Did Jesus live a sinless life?

Jesus lived a perfectly sinless life on this Earth and remains perfect. Jesus is simultaneously 100% God and 100% man. He is the God Man. Several factors go into understanding this. One is the Virgin Birth. Read Isaiah 7:14: “Therefore the Lord Himself will give you a sign: Behold, the virgin shall conceive and bear a son, and shall call his name Immanuel.” Matthew 1:20 says, “...’Joseph, son of David, do not be afraid to take Mary as your wife, for that which is conceived in her is of the Holy Spirit.’” Jesus was not conceived by a sinful man but by the perfection of the Holy Spirit of God.
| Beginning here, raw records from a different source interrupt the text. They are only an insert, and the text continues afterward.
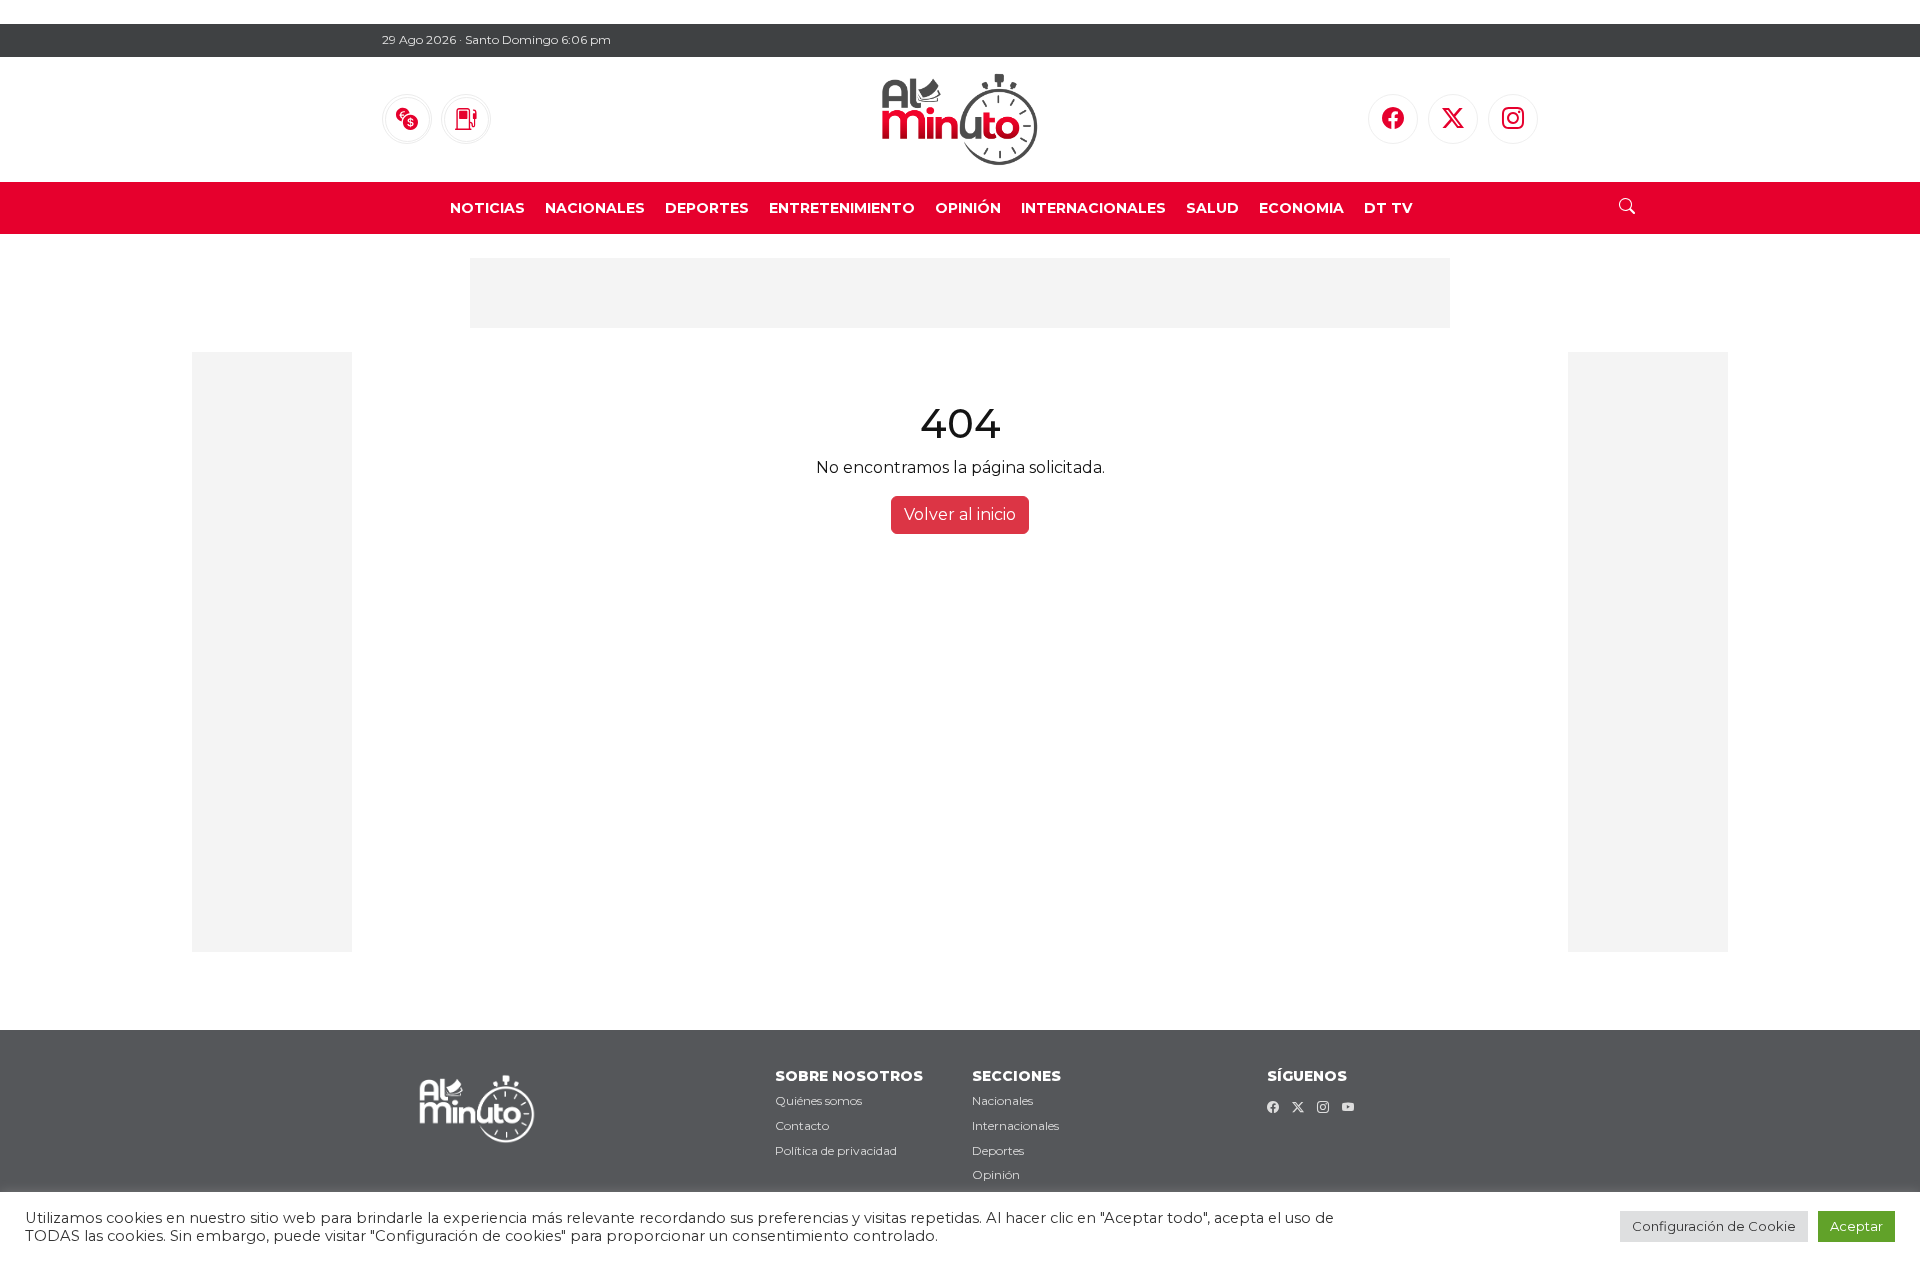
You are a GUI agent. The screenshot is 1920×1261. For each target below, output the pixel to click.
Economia (1301, 208)
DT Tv (1388, 208)
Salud (1212, 208)
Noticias (487, 208)
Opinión (968, 208)
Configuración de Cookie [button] (1714, 1226)
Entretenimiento (842, 208)
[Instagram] (1513, 119)
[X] (1453, 119)
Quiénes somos (818, 1100)
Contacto (802, 1125)
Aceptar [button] (1856, 1226)
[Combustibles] (466, 119)
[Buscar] (1627, 208)
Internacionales (1093, 208)
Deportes (707, 208)
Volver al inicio (960, 514)
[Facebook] (1393, 119)
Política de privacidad (836, 1150)
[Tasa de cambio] (407, 119)
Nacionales (595, 208)
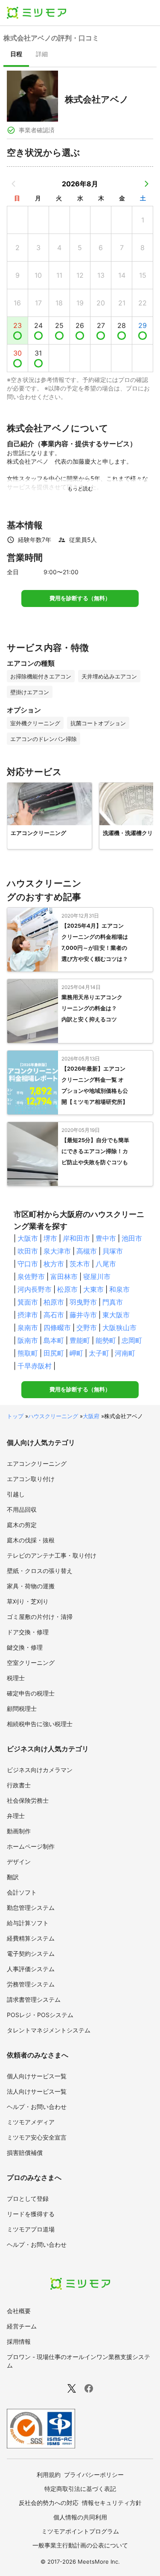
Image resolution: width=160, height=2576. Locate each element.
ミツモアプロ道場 (31, 2229)
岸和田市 (76, 1238)
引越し (16, 1494)
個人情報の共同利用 (80, 2517)
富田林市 (64, 1276)
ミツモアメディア (31, 2122)
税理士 (16, 1677)
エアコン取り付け (31, 1478)
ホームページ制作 (31, 1846)
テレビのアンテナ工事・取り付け (51, 1555)
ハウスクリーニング (53, 1416)
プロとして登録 (28, 2198)
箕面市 (27, 1302)
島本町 (54, 1340)
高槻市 (86, 1251)
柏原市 (54, 1302)
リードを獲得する (31, 2213)
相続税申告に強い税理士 (40, 1723)
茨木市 (80, 1264)
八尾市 (106, 1264)
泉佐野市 (31, 1276)
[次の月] (146, 184)
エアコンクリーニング (37, 1463)
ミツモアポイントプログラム (80, 2531)
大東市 (93, 1289)
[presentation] (16, 55)
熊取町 (27, 1353)
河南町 (125, 1353)
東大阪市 (116, 1315)
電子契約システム (31, 1953)
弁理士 (16, 1815)
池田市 (132, 1238)
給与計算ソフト (28, 1922)
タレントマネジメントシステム (48, 2030)
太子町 (99, 1353)
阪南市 (27, 1340)
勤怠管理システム (31, 1907)
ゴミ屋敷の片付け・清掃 (40, 1616)
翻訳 (13, 1877)
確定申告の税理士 (31, 1693)
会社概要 (19, 2310)
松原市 (67, 1289)
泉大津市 (57, 1251)
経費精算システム (31, 1938)
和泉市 (119, 1289)
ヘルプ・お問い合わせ (37, 2106)
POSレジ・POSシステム (40, 2014)
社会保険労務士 (28, 1800)
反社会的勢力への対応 (49, 2502)
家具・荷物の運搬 (31, 1586)
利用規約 (49, 2474)
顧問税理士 (22, 1708)
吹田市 (27, 1251)
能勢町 (106, 1340)
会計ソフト (22, 1892)
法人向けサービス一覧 (37, 2091)
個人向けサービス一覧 (37, 2076)
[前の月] (13, 184)
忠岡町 (132, 1340)
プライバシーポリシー (94, 2474)
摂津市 (27, 1315)
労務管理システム (31, 1984)
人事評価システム (31, 1968)
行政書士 (19, 1785)
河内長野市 (34, 1289)
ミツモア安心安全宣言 (37, 2137)
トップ (15, 1416)
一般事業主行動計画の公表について (80, 2545)
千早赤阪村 (34, 1366)
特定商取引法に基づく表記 (80, 2488)
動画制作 (19, 1831)
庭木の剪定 (22, 1524)
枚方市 (54, 1264)
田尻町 (54, 1353)
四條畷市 (57, 1327)
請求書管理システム (34, 1999)
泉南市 (27, 1327)
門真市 (112, 1302)
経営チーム (22, 2326)
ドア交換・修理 (28, 1632)
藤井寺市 (83, 1315)
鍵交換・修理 (25, 1647)
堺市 (50, 1238)
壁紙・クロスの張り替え (40, 1570)
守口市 (27, 1264)
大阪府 (91, 1416)
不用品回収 (22, 1509)
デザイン (19, 1861)
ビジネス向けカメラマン (40, 1769)
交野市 (86, 1327)
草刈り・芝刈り (28, 1601)
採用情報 (19, 2341)
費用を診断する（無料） (80, 598)
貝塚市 (112, 1251)
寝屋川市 (97, 1276)
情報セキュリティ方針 (112, 2502)
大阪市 (27, 1238)
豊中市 (106, 1238)
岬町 (76, 1353)
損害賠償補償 (25, 2152)
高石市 (54, 1315)
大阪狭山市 (119, 1327)
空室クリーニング (31, 1662)
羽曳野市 (83, 1302)
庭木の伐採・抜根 (31, 1540)
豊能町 (80, 1340)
This allowed Him to be born sinless. Sin has been passed down through the man since Adam because Adam sinned. “Therefore, just as though through one man (Adam) sin entered the world, and death through sin, and thus death spread to all men, because all sinned” (Romans 5:12). Since Jesus was born and remained sinless, He could then offer the gift of righteousness to all because through His righteousness. “For if by the one man's offense death reigned through the one, much more those who received abundance of grace and the gift of righteousness will reign in life through the One, Jesus Christ” (Romans 5:17). From birth to the cross, Jesus lived a perfectly sinless life because of how He dealt with the sin around Him. He fought sin perfectly through the use of prayer, the Word, and seeking God’s will entirely. However, He understands our dilemma with sin and its struggles because He too faced those struggles. Hebrews 4:15 says, “For we do not have a High Priest (Jesus) who cannot sympathize with our weaknesses, but was in all points tempted as we are, yet without sin.” Only on the Cross was sin a part of Jesus, and that wasn’t even His own sin, but ours! 2 Corinthians 5:21 says, “For He (God the Father) made Him who knew no sin (Jesus) to be sin for us, that we might become the righteousness of God in Him.” Because Jesus loves us, He came born of a virgin, lived a sinlessly perfect life, and died the death we should have so that we could trade our sin for His righteousness and receive the gift of salvation.